_What you need to do_
In the show recap, how many security cameras did the NYPD begin deploying throughout the city?

_Page text_
Content starts
Eva Longoria; and Barry Sonnenfeld.
PLUS: new NYPD surveillance cameras; True Tales of New York City Accountants; Great Moments in Presidential Speeches; Harold Larkin's Ice Breakers; a top ten list; and fun with sirens.

The NYPD began deploying the first of 500 security cameras throughout the city. One of the cameras already recorded a crime in progress. We take a look at this incredible footage. From the camera at Sector 7 we hear common street noise over a black screen. We then hear a car crash, screaming, shooting, and mayhem. A great disturbance can be heard, but still we see nothing but a black screen. Back to Dave, who is a bit confused. Dave looks to his right, then to his left, looking for an explanation. He says, "What? Oh . . . . they didn't take off the lens cap."
That was a fine bit of acting on Dave's part.

TRUE TALES OF NEW YORK CITY ACCOUNTANTS: We see an accountant hard at work at his desk pounding away at his calculator. He narrates. Accountant: "I'd been working nonstop for almost 24 hours. You'd think I'd be exhausted, but I was in the zone . . . the calculator could barely keep up with me. And that's when it happened."
(calculator begins to smoke)
"I knew I had only seconds to act."
(accountant picks up the smoking calculator and throws it to the corner of the office. He ducks under his desk for safety. The calculator explodes.)
"Ever since then, I live life to the fullest."
The Accountant: Philip DeFalco of DeFalco and Company, Hoboken, New Jersey.

Ahhhh, almost forgot. Behind Dave is his hand crank emergency siren he received for his birthday. Dave gives is a spin and we hear a low moan. Dave explains we have it set on low moan.

GREAT MOMENTS IN PRESIDENTIAL SPEECHES
FDR: "The only thing we have to fear is fear itself."
LBJ: "I shall not seek, nor will I accept the nomination of my party for another term."
BUSH: "Are you having burritos for lunch?"

More siren fun. And Paul has one, too!

HAROLD LARKIN'S ICE BREAKERS: We tried a little something new a few days ago. We sent our head carpenter Harold Larkin out to the streets of New York City to meet some people. As we all know, it's not easy meeting new people. What you need is some sure-fire ice breakers. Harold tries some out in New York City. Some worked; some didn't. He was pretty successful when using a free burrito.

More siren fun:
"A lot of shows will waste time and not let you know . . . we are wasting time and we are blatant about it."

Back from commercial, we find Dave center stage with a gentleman and two nattily-dressed women. The women are holding a huge check for $18 million. The gentleman speaks.
Content ends
_Collected data entries_
Content starts
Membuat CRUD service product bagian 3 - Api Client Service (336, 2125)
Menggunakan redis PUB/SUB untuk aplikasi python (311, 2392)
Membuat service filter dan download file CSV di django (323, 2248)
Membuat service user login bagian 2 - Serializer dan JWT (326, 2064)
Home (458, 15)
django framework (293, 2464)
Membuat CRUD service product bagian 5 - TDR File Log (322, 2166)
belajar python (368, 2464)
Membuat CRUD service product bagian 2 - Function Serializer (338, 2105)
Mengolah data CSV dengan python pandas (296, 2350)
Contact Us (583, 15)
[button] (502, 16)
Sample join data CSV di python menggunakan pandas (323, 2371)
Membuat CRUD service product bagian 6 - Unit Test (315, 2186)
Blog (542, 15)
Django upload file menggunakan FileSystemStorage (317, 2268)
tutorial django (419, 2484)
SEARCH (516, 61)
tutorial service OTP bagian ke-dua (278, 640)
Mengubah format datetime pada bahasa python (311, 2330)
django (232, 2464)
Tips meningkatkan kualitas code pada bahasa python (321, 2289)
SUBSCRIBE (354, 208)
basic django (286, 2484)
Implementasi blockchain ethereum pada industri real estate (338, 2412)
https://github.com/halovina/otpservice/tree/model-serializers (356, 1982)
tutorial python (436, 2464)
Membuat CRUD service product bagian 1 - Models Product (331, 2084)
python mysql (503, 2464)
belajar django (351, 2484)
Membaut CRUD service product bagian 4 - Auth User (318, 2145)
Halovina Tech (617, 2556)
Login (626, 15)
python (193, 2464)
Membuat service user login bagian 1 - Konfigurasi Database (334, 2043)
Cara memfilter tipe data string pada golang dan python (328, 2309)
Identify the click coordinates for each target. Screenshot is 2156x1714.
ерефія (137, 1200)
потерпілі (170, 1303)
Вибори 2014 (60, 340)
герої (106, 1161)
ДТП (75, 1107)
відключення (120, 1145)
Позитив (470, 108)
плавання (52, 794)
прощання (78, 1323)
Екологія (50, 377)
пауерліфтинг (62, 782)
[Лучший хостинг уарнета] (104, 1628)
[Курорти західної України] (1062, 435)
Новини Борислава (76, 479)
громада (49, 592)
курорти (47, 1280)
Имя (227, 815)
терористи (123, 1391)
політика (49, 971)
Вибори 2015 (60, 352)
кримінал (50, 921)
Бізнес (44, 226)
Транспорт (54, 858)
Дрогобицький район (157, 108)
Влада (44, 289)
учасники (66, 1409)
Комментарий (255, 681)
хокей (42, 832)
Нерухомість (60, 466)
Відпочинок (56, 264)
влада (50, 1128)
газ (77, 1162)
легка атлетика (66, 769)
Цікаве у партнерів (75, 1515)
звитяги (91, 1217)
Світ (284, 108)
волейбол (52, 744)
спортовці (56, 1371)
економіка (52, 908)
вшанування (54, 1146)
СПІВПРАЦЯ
Content ends
_Problem solution_
500